# Work instructions
Look through the data below and extract, unchanged, the lines from the one that contains "fund name link" to the one that contains "Image resolution: width=482", both included.

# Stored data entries
*** Block opens ***

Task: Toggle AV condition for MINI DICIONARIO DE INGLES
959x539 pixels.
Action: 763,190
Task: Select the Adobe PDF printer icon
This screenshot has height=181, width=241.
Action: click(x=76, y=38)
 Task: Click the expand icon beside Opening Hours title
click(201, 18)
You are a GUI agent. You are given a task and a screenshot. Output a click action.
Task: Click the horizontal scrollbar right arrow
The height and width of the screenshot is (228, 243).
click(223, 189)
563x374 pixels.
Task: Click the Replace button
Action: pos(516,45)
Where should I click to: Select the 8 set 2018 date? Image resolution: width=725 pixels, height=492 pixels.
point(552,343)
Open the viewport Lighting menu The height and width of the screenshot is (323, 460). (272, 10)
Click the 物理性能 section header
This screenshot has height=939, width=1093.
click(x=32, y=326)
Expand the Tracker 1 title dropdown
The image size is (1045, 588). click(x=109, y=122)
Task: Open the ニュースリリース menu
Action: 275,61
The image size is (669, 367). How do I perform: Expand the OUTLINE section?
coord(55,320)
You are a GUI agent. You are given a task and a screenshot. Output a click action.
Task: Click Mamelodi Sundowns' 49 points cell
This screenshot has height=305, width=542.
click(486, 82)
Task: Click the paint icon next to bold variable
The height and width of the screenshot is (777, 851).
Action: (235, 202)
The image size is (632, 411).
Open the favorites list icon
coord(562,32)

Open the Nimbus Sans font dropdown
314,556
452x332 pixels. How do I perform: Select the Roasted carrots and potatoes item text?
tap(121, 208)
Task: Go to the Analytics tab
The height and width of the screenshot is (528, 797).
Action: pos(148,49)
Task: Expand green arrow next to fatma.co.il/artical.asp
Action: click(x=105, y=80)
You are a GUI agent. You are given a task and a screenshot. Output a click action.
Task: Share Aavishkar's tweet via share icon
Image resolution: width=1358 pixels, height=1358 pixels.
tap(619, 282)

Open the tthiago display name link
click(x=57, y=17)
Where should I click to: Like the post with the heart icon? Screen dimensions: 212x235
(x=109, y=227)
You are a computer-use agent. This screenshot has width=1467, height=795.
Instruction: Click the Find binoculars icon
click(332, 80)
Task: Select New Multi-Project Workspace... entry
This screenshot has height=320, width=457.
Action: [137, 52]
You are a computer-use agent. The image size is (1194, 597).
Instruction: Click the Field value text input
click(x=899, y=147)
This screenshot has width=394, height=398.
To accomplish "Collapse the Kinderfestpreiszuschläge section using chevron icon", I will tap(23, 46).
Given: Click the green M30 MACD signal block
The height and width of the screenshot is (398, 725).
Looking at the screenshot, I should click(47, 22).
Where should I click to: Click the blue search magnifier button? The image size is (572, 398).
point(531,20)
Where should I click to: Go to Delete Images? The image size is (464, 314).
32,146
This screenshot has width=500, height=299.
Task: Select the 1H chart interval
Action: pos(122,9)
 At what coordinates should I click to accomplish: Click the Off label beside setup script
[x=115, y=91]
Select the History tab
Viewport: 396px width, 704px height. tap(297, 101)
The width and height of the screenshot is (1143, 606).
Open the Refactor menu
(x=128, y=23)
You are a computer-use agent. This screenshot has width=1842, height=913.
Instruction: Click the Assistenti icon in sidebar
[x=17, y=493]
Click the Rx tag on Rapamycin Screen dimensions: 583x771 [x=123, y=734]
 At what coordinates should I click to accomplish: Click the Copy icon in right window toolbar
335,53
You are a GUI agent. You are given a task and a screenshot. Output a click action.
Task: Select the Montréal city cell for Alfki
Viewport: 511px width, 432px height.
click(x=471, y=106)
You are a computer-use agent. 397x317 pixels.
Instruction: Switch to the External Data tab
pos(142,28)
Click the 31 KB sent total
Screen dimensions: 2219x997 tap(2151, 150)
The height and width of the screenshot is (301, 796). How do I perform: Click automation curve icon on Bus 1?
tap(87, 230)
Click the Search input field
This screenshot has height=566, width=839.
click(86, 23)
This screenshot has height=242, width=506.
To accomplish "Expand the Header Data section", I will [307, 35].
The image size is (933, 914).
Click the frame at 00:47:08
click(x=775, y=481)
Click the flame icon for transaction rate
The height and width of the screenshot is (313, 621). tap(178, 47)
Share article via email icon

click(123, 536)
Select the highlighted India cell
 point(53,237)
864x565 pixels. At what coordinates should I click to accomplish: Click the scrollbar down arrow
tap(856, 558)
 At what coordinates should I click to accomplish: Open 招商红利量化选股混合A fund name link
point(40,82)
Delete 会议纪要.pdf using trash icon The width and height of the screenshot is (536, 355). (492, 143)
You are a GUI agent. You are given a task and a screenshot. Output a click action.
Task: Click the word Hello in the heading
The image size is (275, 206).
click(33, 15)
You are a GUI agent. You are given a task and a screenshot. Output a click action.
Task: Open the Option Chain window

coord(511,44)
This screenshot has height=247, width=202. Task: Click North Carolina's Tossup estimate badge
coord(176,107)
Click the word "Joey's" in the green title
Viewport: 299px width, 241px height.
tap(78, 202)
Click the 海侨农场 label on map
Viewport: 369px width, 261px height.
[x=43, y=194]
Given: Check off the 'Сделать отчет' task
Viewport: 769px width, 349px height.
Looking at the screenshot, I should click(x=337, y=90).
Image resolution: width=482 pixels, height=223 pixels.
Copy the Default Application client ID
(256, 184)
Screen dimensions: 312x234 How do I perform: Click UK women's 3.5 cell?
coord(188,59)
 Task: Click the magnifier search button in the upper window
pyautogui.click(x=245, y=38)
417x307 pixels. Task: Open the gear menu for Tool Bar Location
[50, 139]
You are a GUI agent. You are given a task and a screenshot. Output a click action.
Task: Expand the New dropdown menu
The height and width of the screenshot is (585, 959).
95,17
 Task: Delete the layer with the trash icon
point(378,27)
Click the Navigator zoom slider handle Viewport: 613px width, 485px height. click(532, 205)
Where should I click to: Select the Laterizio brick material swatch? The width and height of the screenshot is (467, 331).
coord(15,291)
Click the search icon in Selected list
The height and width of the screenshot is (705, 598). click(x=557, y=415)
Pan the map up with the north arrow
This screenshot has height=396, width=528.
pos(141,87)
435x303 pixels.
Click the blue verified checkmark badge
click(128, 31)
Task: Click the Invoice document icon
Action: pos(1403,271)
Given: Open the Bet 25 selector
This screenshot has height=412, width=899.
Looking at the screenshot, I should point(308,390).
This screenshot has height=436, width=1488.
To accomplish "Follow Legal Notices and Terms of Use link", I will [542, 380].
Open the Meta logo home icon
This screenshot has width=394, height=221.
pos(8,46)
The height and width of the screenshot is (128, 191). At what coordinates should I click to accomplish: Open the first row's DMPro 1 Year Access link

*** Block closes ***

# Response to this task
 At what coordinates should I click to accomplish: Open 招商红利量化选股混合A fund name link
point(40,82)
Delete 会议纪要.pdf using trash icon The width and height of the screenshot is (536, 355). (492, 143)
You are a GUI agent. You are given a task and a screenshot. Output a click action.
Task: Click the word Hello in the heading
The image size is (275, 206).
click(33, 15)
You are a GUI agent. You are given a task and a screenshot. Output a click action.
Task: Open the Option Chain window

coord(511,44)
This screenshot has height=247, width=202. Task: Click North Carolina's Tossup estimate badge
coord(176,107)
Click the word "Joey's" in the green title
Viewport: 299px width, 241px height.
tap(78, 202)
Click the 海侨农场 label on map
Viewport: 369px width, 261px height.
[x=43, y=194]
Given: Check off the 'Сделать отчет' task
Viewport: 769px width, 349px height.
Looking at the screenshot, I should click(x=337, y=90).
Image resolution: width=482 pixels, height=223 pixels.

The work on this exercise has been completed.